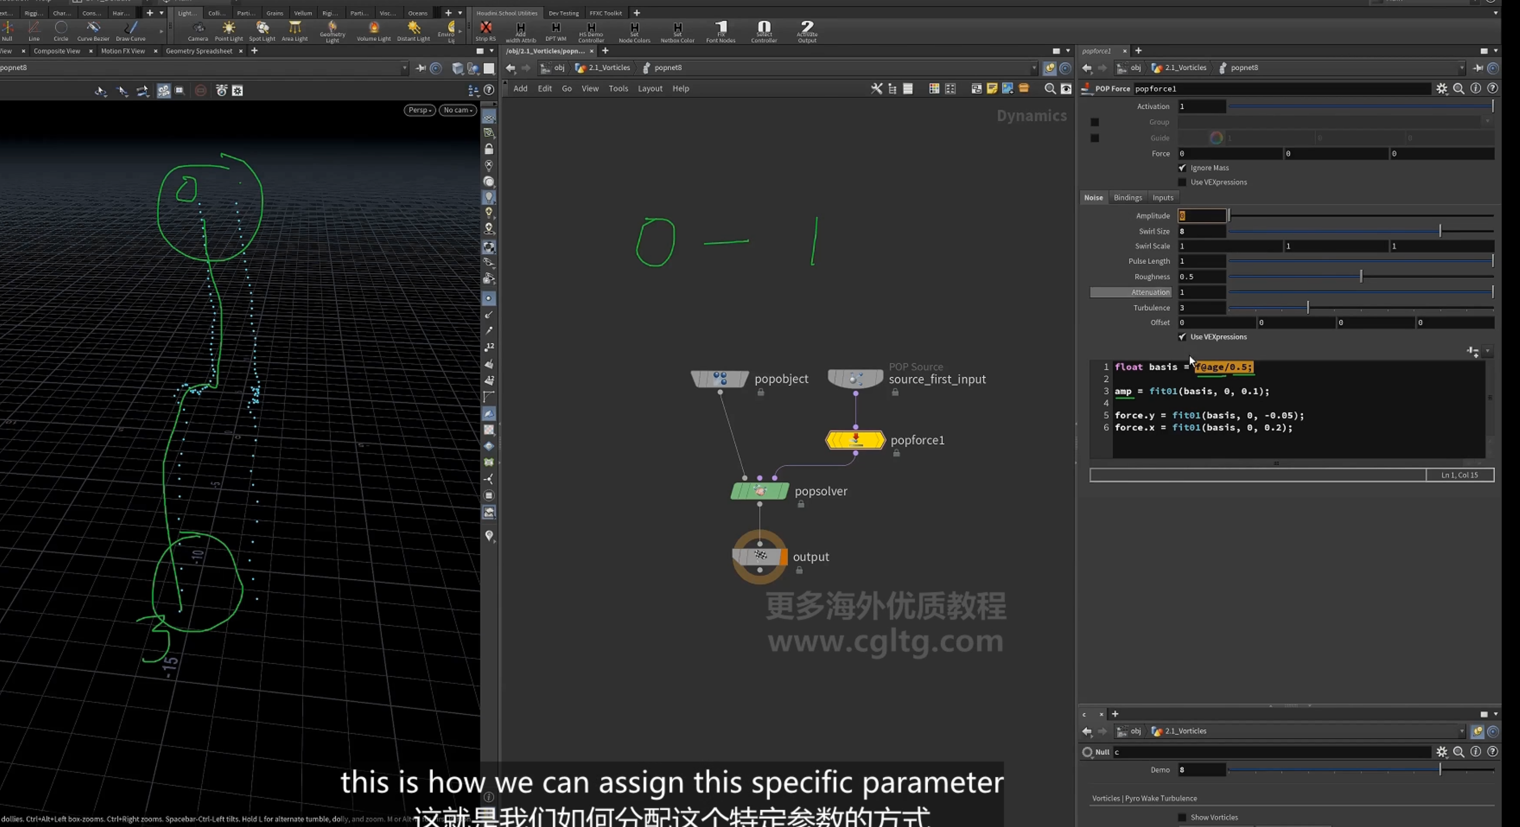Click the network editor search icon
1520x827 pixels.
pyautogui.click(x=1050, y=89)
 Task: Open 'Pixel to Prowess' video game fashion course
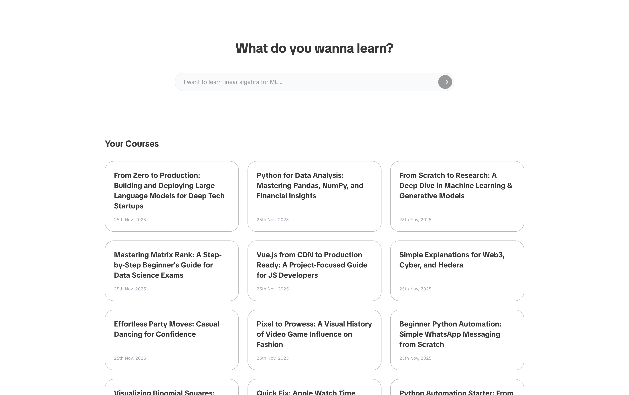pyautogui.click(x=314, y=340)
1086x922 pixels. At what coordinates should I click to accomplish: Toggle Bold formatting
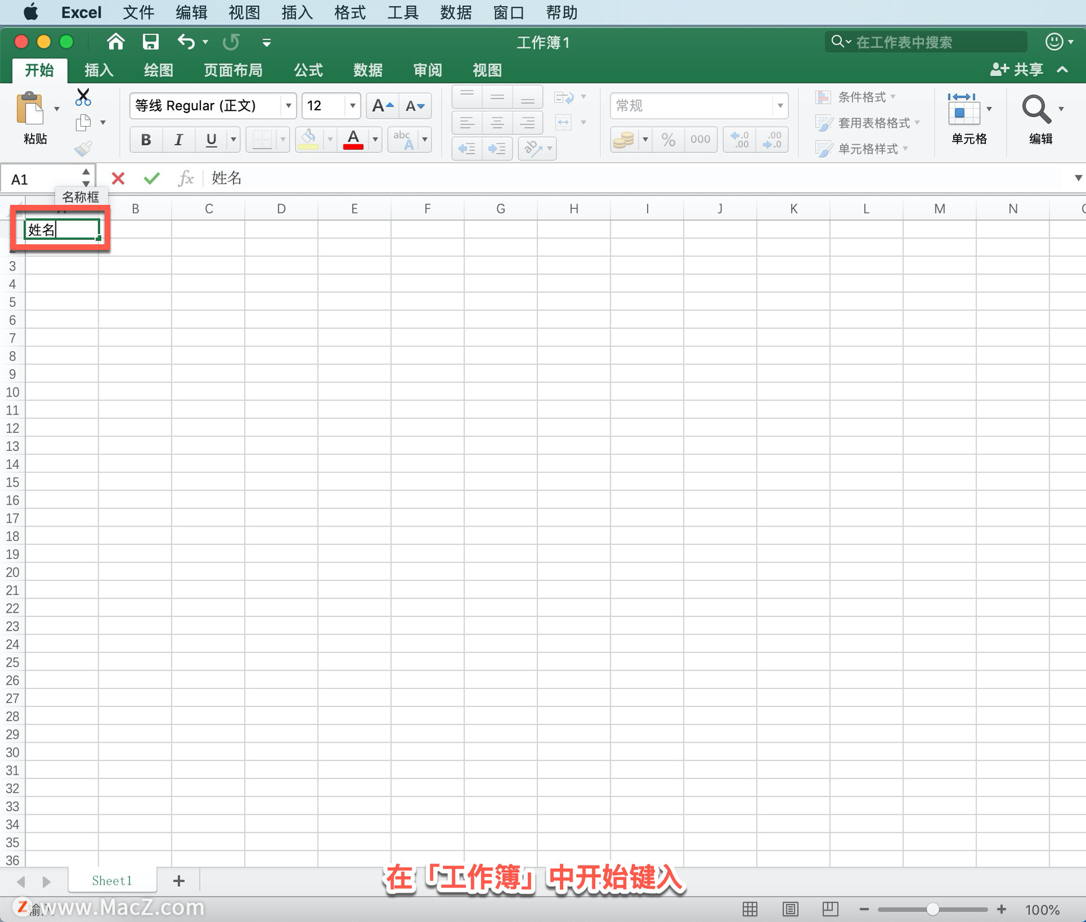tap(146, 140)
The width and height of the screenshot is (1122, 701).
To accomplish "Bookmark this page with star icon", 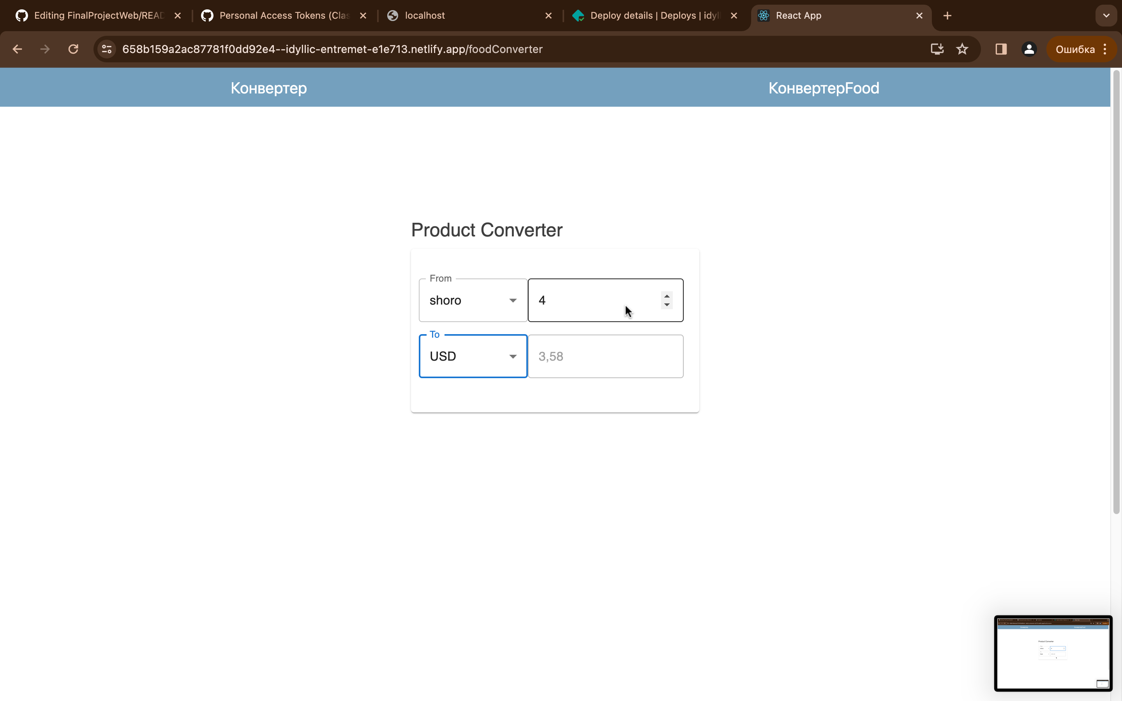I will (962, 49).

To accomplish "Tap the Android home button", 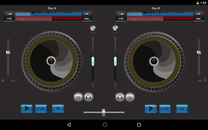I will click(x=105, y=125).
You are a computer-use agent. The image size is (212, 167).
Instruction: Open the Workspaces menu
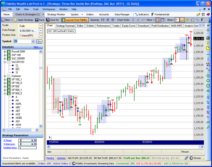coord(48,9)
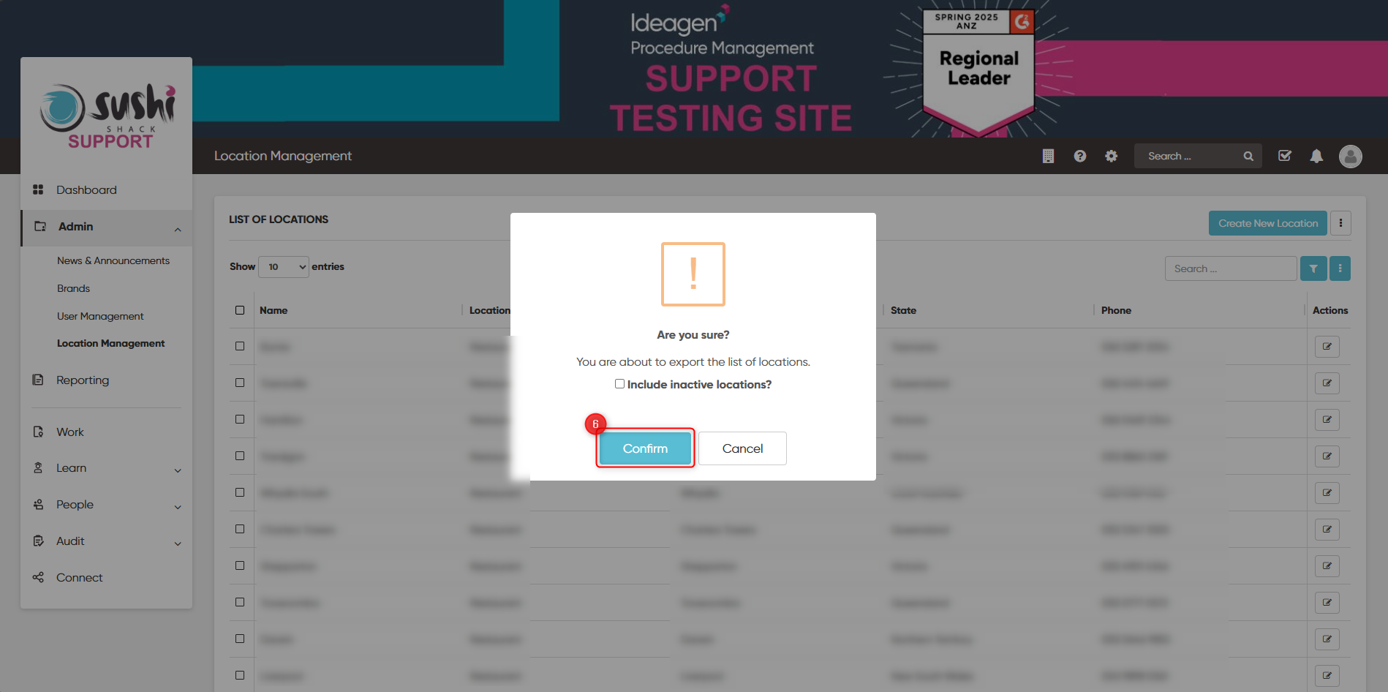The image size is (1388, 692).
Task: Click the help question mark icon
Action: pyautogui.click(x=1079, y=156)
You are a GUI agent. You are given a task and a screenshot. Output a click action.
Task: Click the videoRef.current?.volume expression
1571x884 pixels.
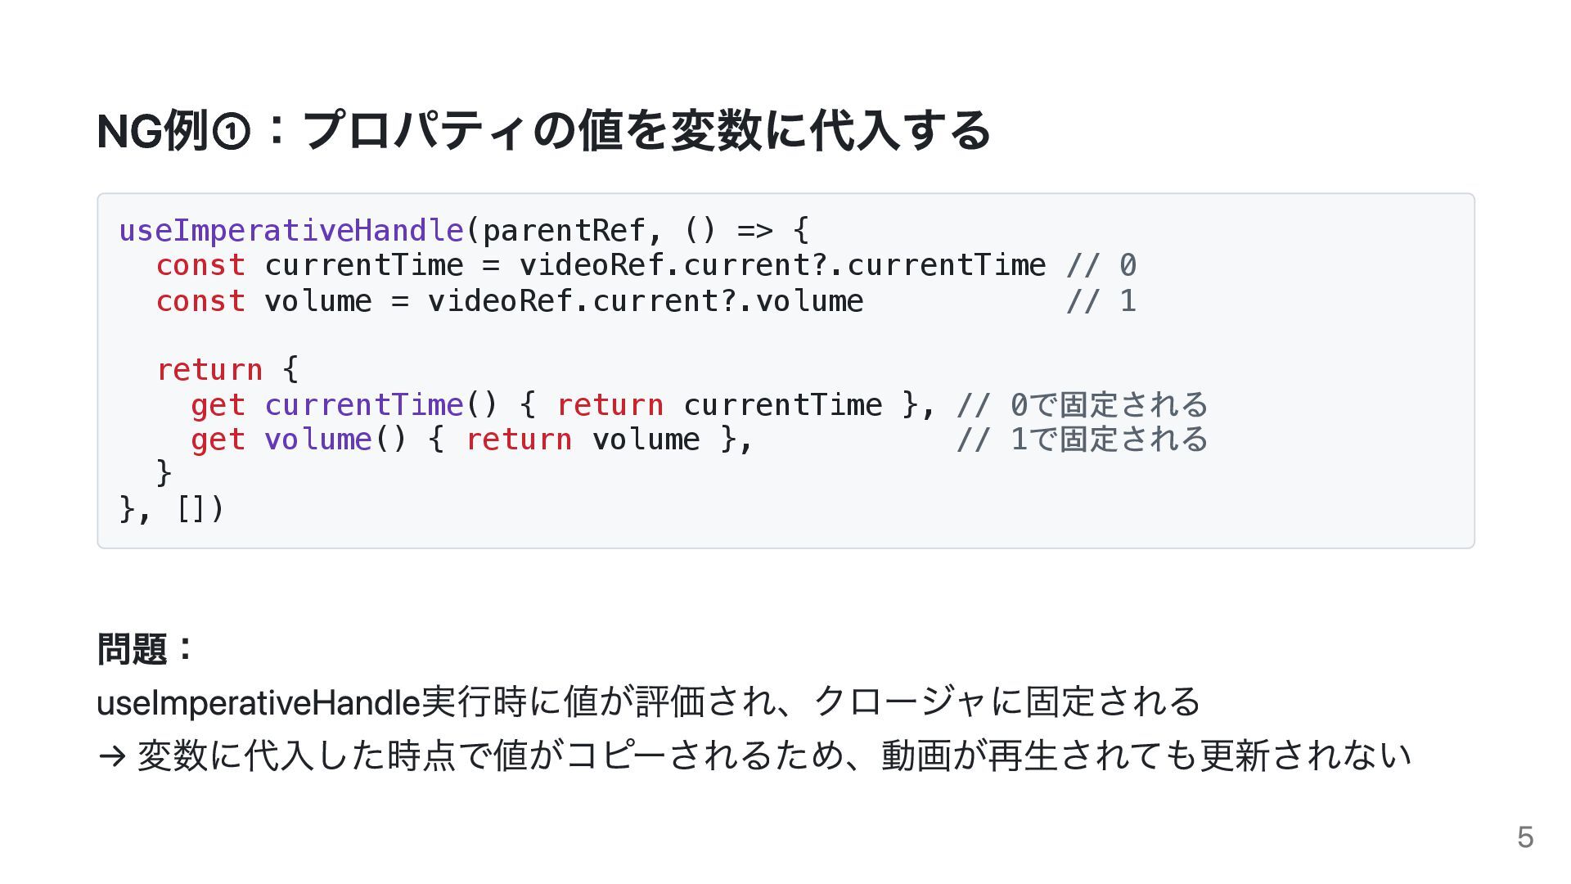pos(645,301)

# Work instructions
Report every line in the entries above that contains the word "agent", with uppercase and lowercase counting as different.

# Output for this task
You are a computer-use agent. The image size is (212, 167).
You are a GUI agent. You are given a task and a screenshot. Output a click action.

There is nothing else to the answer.